WHAT YOU ARE ASKED TO DO:
Your answer should be every line from the records that contains "Select".

LISTED RECORDS:
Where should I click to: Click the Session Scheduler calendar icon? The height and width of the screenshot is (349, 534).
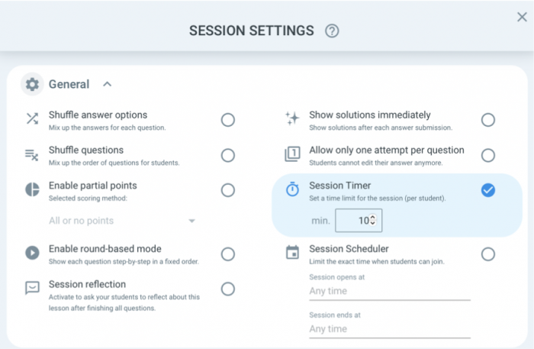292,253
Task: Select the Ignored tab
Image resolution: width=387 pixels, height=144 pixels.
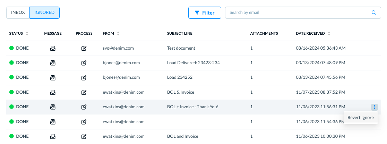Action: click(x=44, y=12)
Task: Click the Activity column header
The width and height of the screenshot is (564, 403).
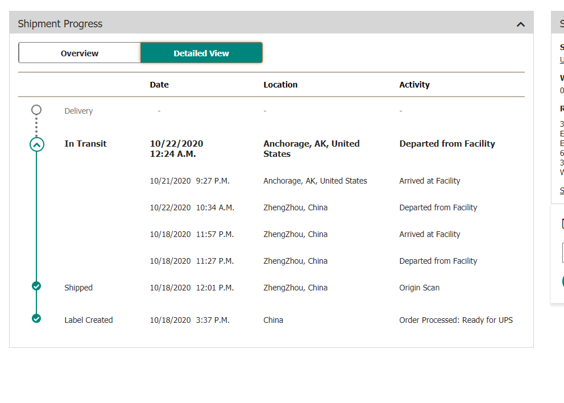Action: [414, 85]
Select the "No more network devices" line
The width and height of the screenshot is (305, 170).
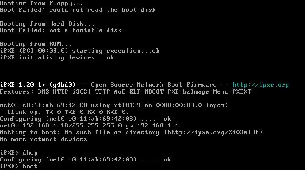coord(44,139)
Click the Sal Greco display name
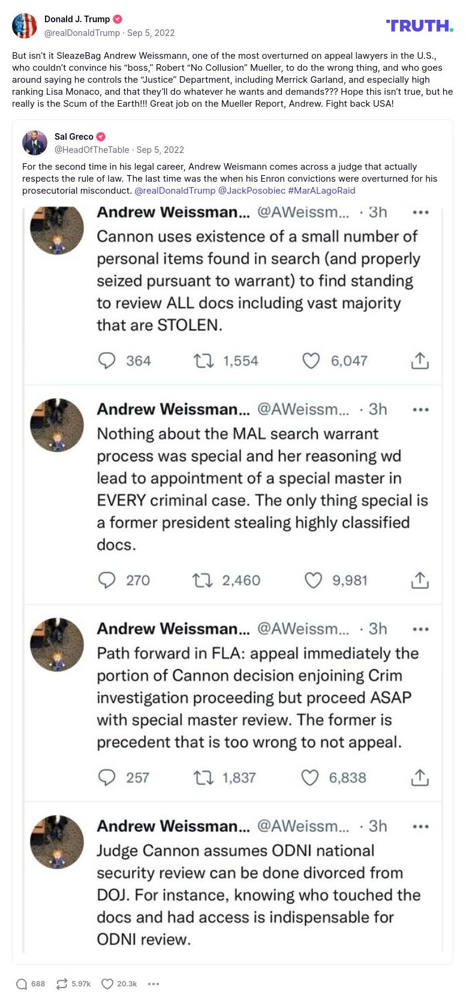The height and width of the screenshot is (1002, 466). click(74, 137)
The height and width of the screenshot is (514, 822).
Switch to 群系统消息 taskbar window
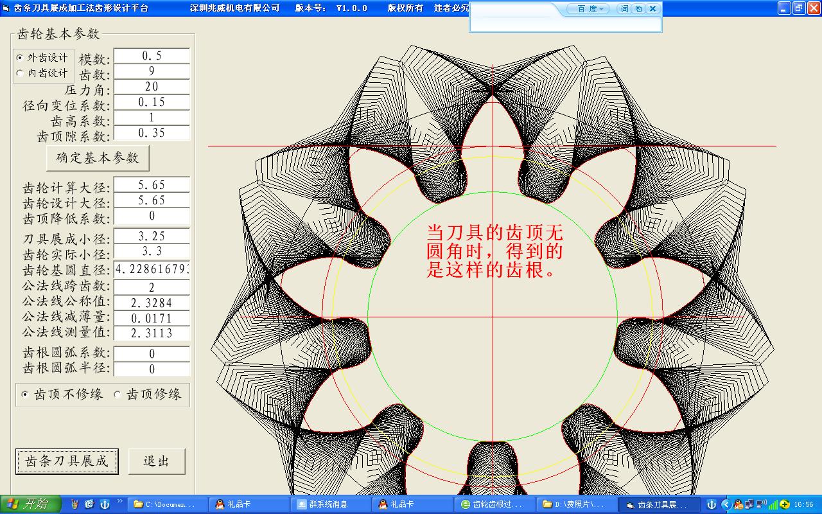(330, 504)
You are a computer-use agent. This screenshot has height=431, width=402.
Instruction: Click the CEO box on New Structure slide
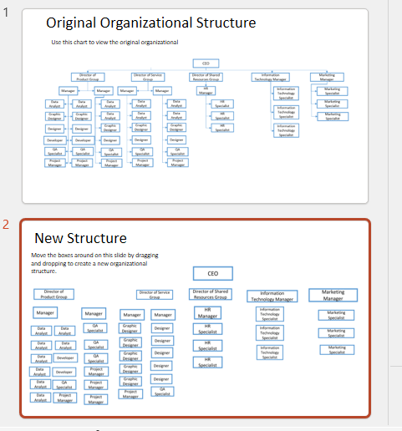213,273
---
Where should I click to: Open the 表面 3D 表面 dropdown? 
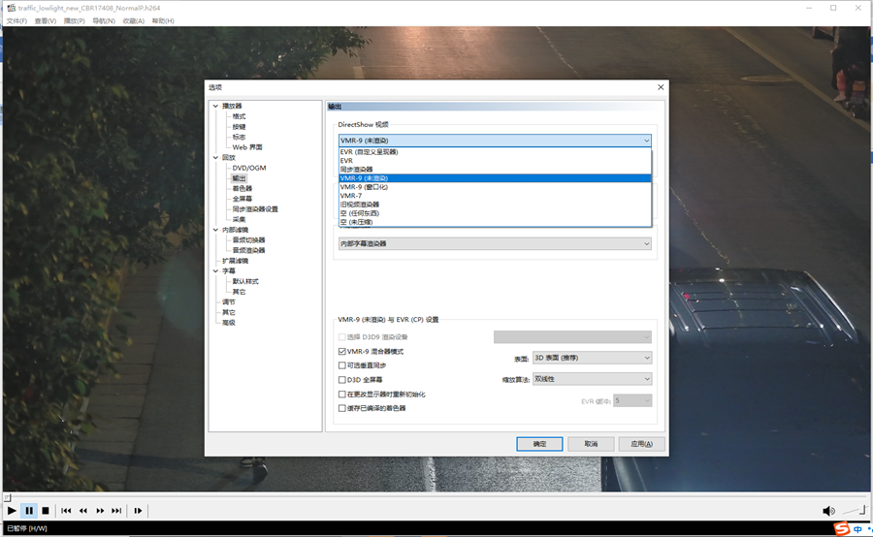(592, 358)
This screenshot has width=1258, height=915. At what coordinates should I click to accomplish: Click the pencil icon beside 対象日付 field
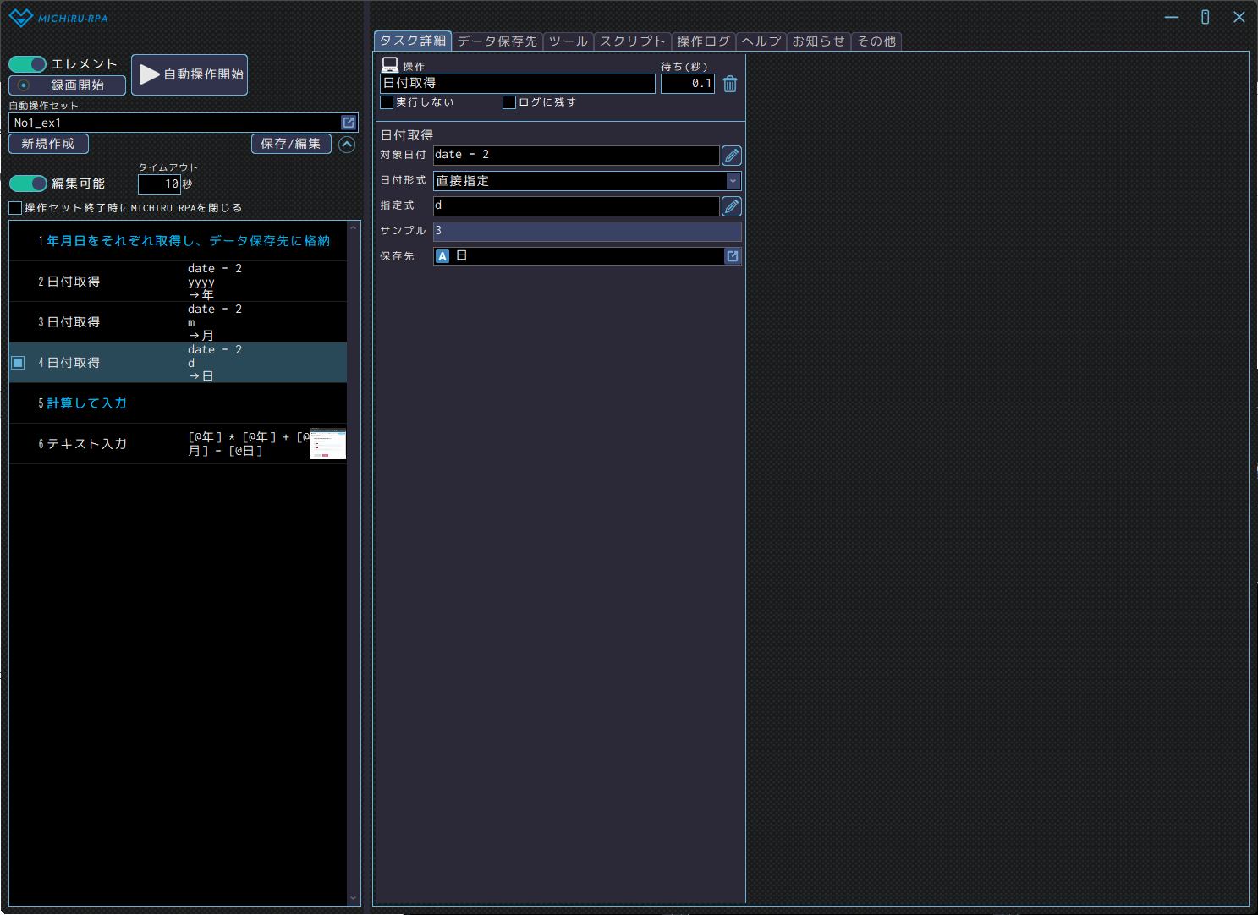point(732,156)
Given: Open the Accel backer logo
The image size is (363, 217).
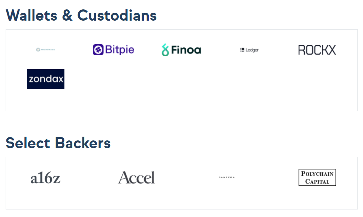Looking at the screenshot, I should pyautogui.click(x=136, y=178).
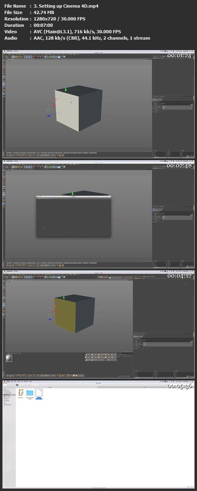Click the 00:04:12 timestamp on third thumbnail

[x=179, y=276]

SOLUTION BELOW:
Task: Select the Ignored tab
Select the "No more network devices" line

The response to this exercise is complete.